__What you are asked to do__. After locating the line that contains "Task: Click settings" in the records below, write out exactly that line and each line after it through the one that contains "Given: Click the red Cancel icon in toolbar", and nothing else.

§ §

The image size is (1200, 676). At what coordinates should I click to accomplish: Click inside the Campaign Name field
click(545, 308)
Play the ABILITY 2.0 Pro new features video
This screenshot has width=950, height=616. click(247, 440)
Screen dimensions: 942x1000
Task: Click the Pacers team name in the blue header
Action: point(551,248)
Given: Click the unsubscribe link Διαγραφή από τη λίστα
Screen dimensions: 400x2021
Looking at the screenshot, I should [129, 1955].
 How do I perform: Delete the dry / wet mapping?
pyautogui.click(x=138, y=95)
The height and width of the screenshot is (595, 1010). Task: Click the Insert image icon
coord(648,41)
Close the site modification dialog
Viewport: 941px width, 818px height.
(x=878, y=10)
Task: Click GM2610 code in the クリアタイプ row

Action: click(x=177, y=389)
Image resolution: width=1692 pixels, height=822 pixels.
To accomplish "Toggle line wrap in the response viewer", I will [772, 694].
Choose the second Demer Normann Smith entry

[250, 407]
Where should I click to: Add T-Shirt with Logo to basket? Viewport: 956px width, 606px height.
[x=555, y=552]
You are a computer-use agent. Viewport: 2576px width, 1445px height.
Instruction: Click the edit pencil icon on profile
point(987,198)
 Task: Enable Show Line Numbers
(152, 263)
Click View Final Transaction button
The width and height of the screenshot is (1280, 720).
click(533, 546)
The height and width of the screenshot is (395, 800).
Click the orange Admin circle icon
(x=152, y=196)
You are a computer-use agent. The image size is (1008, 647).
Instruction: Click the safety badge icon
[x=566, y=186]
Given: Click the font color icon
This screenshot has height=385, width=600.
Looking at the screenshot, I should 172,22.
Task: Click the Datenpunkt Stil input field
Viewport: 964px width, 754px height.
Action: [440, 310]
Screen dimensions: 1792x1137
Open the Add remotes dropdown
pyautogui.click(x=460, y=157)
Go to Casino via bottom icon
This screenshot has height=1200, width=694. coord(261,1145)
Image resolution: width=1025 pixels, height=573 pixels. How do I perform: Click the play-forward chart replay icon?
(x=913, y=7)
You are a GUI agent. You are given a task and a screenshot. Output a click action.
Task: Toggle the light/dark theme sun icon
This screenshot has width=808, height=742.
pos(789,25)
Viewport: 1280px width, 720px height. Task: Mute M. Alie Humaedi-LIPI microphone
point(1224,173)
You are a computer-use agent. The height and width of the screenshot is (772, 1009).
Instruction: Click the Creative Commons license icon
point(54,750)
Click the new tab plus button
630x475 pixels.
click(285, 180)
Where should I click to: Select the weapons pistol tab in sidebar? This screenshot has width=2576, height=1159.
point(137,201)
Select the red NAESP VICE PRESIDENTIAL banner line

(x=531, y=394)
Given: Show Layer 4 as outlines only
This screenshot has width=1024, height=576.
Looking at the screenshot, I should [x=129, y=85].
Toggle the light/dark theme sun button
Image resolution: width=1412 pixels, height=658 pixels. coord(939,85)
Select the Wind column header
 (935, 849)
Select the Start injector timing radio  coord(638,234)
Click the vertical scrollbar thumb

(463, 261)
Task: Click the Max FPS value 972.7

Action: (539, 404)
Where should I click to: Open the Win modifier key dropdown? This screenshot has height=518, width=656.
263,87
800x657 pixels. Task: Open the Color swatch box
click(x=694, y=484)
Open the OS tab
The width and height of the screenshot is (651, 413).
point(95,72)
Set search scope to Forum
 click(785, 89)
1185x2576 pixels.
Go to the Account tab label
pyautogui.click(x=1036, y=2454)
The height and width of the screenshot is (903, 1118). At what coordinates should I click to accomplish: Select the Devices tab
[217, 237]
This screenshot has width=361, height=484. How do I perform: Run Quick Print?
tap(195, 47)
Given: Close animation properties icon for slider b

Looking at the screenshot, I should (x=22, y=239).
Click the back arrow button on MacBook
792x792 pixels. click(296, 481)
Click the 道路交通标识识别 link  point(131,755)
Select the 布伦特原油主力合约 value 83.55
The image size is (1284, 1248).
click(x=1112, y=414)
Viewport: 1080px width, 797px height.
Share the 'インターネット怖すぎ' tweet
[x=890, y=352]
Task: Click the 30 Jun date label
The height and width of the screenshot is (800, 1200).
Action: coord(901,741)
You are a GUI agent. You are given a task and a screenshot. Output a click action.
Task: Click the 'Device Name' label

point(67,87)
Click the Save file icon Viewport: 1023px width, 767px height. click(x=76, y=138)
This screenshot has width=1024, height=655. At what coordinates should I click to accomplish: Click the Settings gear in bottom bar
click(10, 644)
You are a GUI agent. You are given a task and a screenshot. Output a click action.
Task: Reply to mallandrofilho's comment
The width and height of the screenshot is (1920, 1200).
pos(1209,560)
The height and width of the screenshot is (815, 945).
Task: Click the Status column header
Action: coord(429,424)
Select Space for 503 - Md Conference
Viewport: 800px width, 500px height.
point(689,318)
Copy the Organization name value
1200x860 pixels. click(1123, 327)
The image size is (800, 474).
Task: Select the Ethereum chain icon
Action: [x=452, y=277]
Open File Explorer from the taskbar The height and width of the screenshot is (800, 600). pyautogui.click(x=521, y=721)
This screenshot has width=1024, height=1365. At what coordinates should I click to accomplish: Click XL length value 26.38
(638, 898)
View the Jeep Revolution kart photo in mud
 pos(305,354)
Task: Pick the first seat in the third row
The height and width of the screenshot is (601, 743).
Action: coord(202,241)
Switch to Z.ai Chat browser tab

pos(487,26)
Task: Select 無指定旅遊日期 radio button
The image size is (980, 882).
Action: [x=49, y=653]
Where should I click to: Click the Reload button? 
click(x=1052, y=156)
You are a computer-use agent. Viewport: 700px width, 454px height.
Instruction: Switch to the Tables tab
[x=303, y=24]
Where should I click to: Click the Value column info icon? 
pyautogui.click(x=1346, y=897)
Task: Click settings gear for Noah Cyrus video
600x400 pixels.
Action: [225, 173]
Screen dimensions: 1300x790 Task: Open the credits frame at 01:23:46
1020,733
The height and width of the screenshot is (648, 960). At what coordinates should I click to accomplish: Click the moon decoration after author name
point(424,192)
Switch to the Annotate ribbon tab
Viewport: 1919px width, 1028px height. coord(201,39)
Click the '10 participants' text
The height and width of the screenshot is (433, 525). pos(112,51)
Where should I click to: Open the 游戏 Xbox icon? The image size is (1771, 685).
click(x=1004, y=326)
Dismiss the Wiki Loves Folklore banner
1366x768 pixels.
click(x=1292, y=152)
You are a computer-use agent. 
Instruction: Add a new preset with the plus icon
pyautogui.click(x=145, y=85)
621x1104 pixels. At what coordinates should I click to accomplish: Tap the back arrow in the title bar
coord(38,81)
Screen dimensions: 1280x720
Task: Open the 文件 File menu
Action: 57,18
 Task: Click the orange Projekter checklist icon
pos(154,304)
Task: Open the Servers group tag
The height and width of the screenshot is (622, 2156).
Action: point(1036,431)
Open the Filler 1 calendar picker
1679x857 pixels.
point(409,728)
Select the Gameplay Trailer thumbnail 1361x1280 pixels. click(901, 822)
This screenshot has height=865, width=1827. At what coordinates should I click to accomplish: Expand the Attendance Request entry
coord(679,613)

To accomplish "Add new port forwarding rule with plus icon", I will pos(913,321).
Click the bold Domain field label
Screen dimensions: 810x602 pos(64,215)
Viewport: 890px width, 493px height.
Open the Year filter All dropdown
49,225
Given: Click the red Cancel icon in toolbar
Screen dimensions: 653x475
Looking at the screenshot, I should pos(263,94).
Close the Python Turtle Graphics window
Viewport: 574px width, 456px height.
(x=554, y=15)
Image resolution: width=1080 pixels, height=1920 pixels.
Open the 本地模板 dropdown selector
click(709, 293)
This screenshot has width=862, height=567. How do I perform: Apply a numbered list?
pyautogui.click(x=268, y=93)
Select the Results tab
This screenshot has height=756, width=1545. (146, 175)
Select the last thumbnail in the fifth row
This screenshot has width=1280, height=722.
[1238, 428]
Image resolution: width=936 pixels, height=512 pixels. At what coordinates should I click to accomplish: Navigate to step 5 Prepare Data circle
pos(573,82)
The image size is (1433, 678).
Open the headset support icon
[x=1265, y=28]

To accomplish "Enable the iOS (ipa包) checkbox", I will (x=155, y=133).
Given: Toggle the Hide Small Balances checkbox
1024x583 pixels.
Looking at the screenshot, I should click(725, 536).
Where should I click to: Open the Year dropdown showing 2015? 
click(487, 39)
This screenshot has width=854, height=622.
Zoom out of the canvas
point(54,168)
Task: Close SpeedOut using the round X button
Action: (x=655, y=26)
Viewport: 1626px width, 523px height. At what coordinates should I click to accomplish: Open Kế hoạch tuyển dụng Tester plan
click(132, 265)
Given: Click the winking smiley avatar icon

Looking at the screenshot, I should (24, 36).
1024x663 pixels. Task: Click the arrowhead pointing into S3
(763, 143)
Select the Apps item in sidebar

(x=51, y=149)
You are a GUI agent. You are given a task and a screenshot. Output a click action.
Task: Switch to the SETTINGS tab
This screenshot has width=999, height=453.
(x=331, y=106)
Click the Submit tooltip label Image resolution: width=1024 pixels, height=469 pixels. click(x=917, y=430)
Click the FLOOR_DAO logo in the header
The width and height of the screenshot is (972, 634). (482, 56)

§ §

__Output for this task__.
Task: Click settings gear for Noah Cyrus video
600x400 pixels.
Action: [225, 173]
Screen dimensions: 1300x790 Task: Open the credits frame at 01:23:46
1020,733
The height and width of the screenshot is (648, 960). At what coordinates should I click to accomplish: Click the moon decoration after author name
point(424,192)
Switch to the Annotate ribbon tab
Viewport: 1919px width, 1028px height. coord(201,39)
Click the '10 participants' text
The height and width of the screenshot is (433, 525). pos(112,51)
Where should I click to: Open the 游戏 Xbox icon? The image size is (1771, 685).
click(x=1004, y=326)
Dismiss the Wiki Loves Folklore banner
1366x768 pixels.
click(x=1292, y=152)
You are a computer-use agent. 
Instruction: Add a new preset with the plus icon
pyautogui.click(x=145, y=85)
621x1104 pixels. At what coordinates should I click to accomplish: Tap the back arrow in the title bar
coord(38,81)
Screen dimensions: 1280x720
Task: Open the 文件 File menu
Action: 57,18
 Task: Click the orange Projekter checklist icon
pos(154,304)
Task: Open the Servers group tag
The height and width of the screenshot is (622, 2156).
Action: point(1036,431)
Open the Filler 1 calendar picker
1679x857 pixels.
point(409,728)
Select the Gameplay Trailer thumbnail 1361x1280 pixels. click(901, 822)
This screenshot has height=865, width=1827. At what coordinates should I click to accomplish: Expand the Attendance Request entry
coord(679,613)

To accomplish "Add new port forwarding rule with plus icon", I will pos(913,321).
Click the bold Domain field label
Screen dimensions: 810x602 pos(64,215)
Viewport: 890px width, 493px height.
Open the Year filter All dropdown
49,225
Given: Click the red Cancel icon in toolbar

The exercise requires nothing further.